Put the part of the listing that opens with the line containing "Find the location" and closes with the line containing "(176, 1410)." into a numbered list, including both of those lines and leaving out blank lines.

Provided data:
>> Start

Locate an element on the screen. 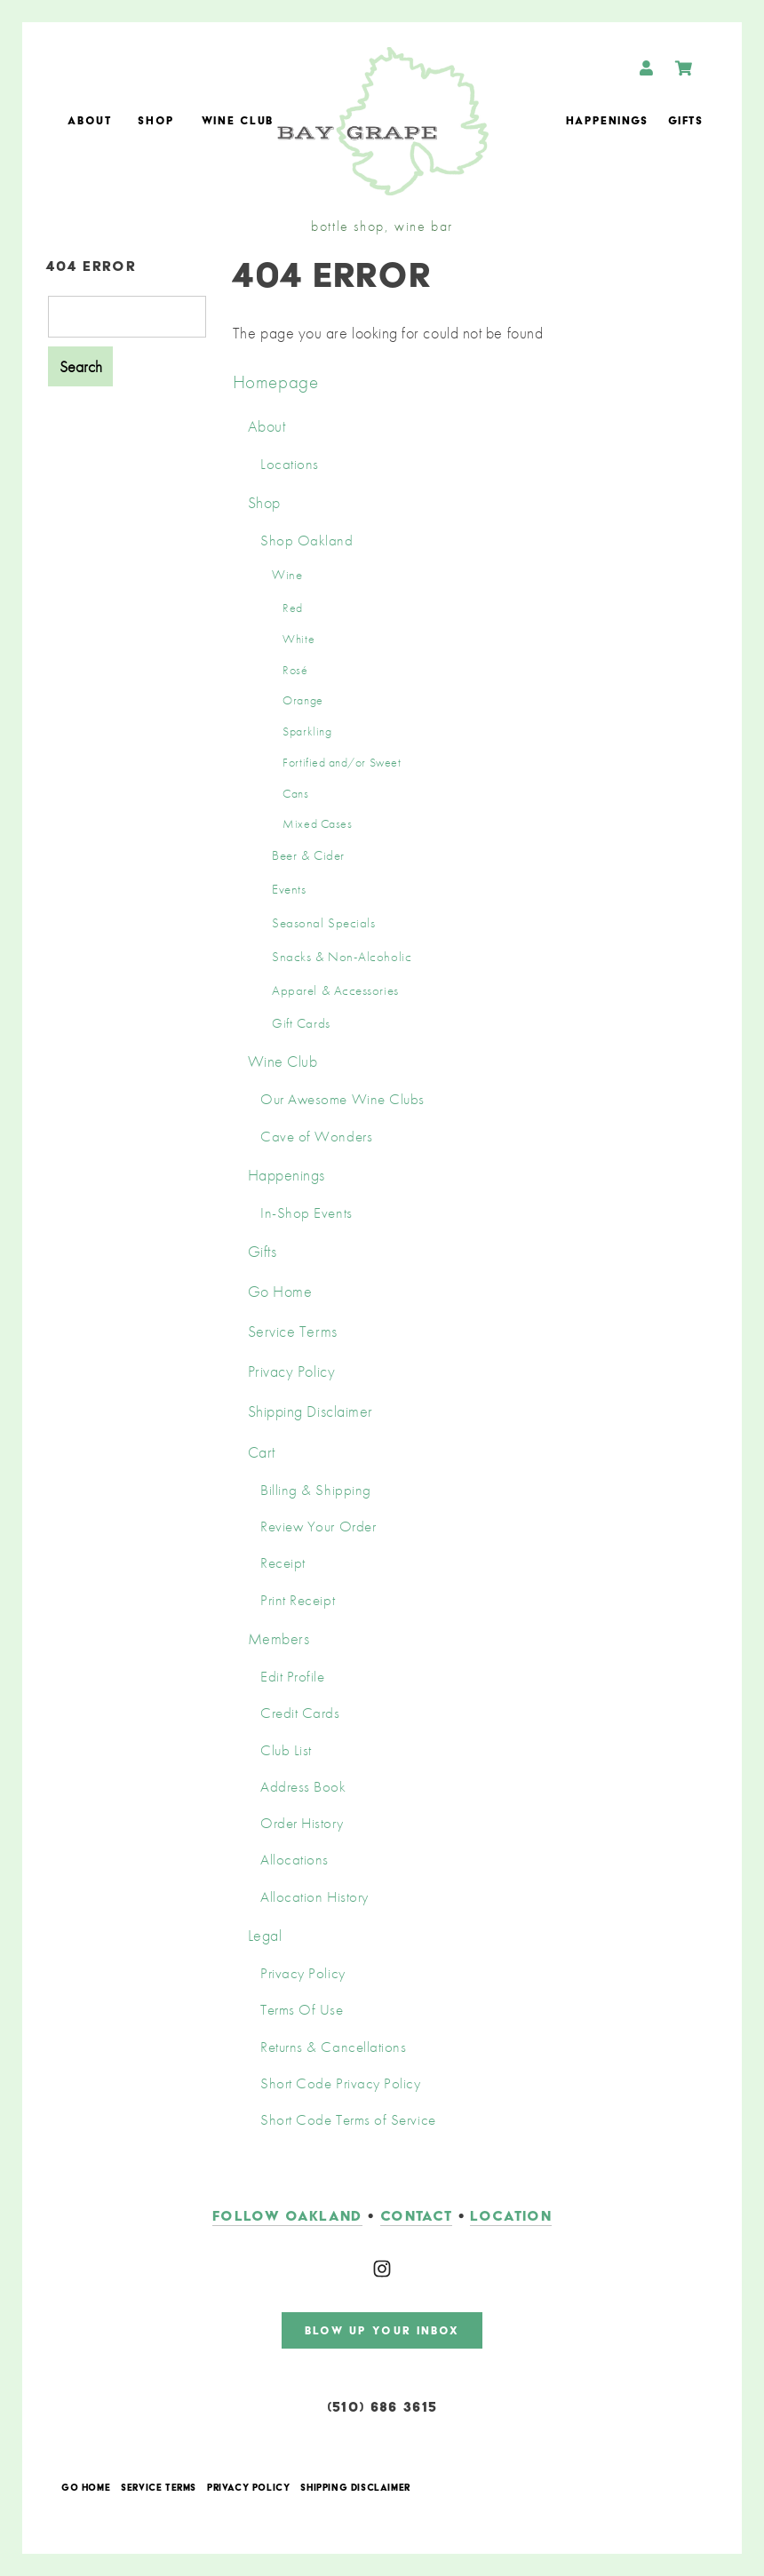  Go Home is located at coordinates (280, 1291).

>> End
>> Start

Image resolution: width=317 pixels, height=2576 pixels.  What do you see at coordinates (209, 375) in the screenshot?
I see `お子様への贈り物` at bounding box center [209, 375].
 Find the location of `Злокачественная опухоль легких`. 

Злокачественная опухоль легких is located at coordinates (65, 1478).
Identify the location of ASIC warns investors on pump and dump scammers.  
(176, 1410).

>> End

Solution to the problem:
1.  Find the location of `Злокачественная опухоль легких`. 
2. Злокачественная опухоль легких is located at coordinates (65, 1478).
3. Identify the location of ASIC warns investors on pump and dump scammers.  
4. (176, 1410).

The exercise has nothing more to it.